Pulsar IO handles automatically the Schema and provides a strongly typed API based on Java generics. If you know the Schema type that you are consuming from you can declare the Java class relative to that type in your Sink declaration.

  1. public class MySink implements Sink<String> {
  2. public void write(Record<String> record) {}
  3. }

If you want to implement a sink that works with any schema, you can you go with the special GenericObject interface.

  1. public class MySink implements Sink<GenericObject> {
  2. public void write(Record<GenericObject> record) {
  3. Schema schema = record.getSchema();
  4. GenericObject genericObject = record.getValue();
  5. if (genericObject != null) {
  6. SchemaType type = genericObject.getSchemaType();
  7. Object nativeObject = genericObject.getNativeObject();
  8. ...
  9. }
  10. ....
  11. }
  12. }

In the case of AVRO, JSON, and Protobuf records (schemaType=AVRO,JSON,PROTOBUF_NATIVE), you can cast the genericObject variable to GenericRecord and use getFields() and getField() API. You are able to access the native AVRO record using genericObject.getNativeObject().

In the case of KeyValue type, you can access both the schema for the key and the schema for the value using this code.

  1. public class MySink implements Sink<GenericObject> {
  2. public void write(Record<GenericObject> record) {
  3. Schema schema = record.getSchema();
  4. GenericObject genericObject = record.getValue();
  5. SchemaType type = genericObject.getSchemaType();
  6. Object nativeObject = genericObject.getNativeObject();
  7. if (type == SchemaType.KEY_VALUE) {
  8. KeyValue keyValue = (KeyValue) nativeObject;
  9. Object key = keyValue.getKey();
  10. Object value = keyValue.getValue();
  11. KeyValueSchema keyValueSchema = (KeyValueSchema) schema;
  12. Schema keySchema = keyValueSchema.getKeySchema();
  13. Schema valueSchema = keyValueSchema.getValueSchema();
  14. }
  15. ....
  16. }
  17. }

Test

Testing connectors can be challenging because Pulsar IO connectors interact with two systems that may be difficult to mock—Pulsar and the system to which the connector is connecting.

It is recommended writing special tests to test the connector functionalities as below while mocking the external service.

Unit test

You can create unit tests for your connector.

Integration test

Once you have written sufficient unit tests, you can add separate integration tests to verify end-to-end functionality.

Pulsar uses testcontainers for all integration tests.

tip

For more information about how to create integration tests for Pulsar connectors, see IntegrationTests.

Package

Once you’ve developed and tested your connector, you need to package it so that it can be submitted to a Pulsar Functions cluster.

There are two methods to work with Pulsar Functions’ runtime, that is, NAR and uber JAR.

note

If you plan to package and distribute your connector for others to use, you are obligated to

license and copyright your own code properly.

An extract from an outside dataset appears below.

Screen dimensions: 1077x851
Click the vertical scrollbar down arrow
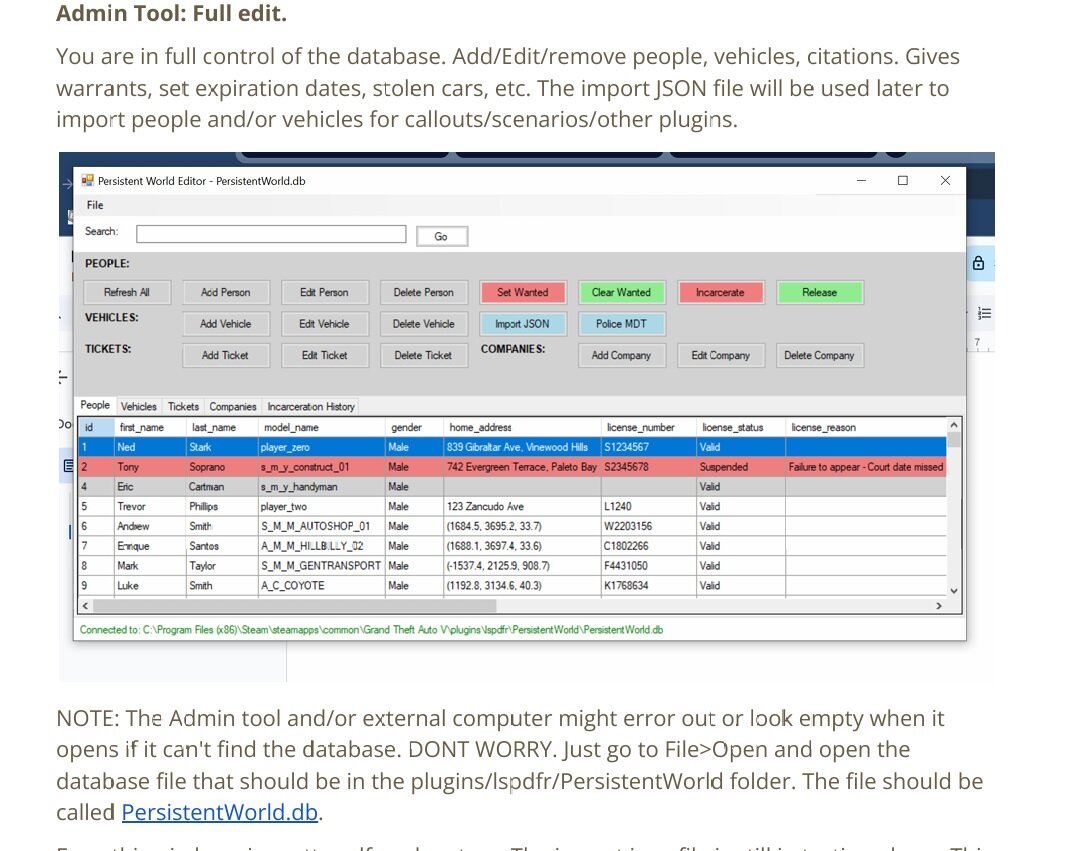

Remember to add the license and copyright to all libraries your code uses and to your distribution.

If you use the NAR method, the NAR plugin automatically creates a DEPENDENCIES file in the generated NAR package, including the proper licensing and copyrights of all libraries of your connector.

NAR

NAR stands for NiFi Archive, which is a custom packaging mechanism used by Apache NiFi, to provide a bit of Java ClassLoader isolation.

tip

For more information about how NAR works, see here.

Pulsar uses the same mechanism for packaging all built-in connectors.

The easiest approach to package a Pulsar connector is to create a NAR package using nifi-nar-maven-plugin.

Include this nifi-nar-maven-plugin in your maven project for your connector as below.

  1. <plugins>
  2. <plugin>
  3. <groupId>org.apache.nifi</groupId>
  4. <artifactId>nifi-nar-maven-plugin</artifactId>
  5. <version>1.2.0</version>
  6. </plugin>
  7. </plugins>

You must also create a resources/META-INF/services/pulsar-io.yaml file with the following contents:

  1. name: connector name
  2. description: connector description
  3. sourceClass: fully qualified class name (only if source connector)
  4. sinkClass: fully qualified class name (only if sink connector)

For Gradle users, there is a Gradle Nar plugin available on the Gradle Plugin Portal.

tip

For more information about an how to use NAR for Pulsar connectors, see TwitterFirehose.

Uber JAR

An alternative approach is to create an uber JAR that contains all of the connector’s JAR files and other resource files. No directory internal structure is necessary.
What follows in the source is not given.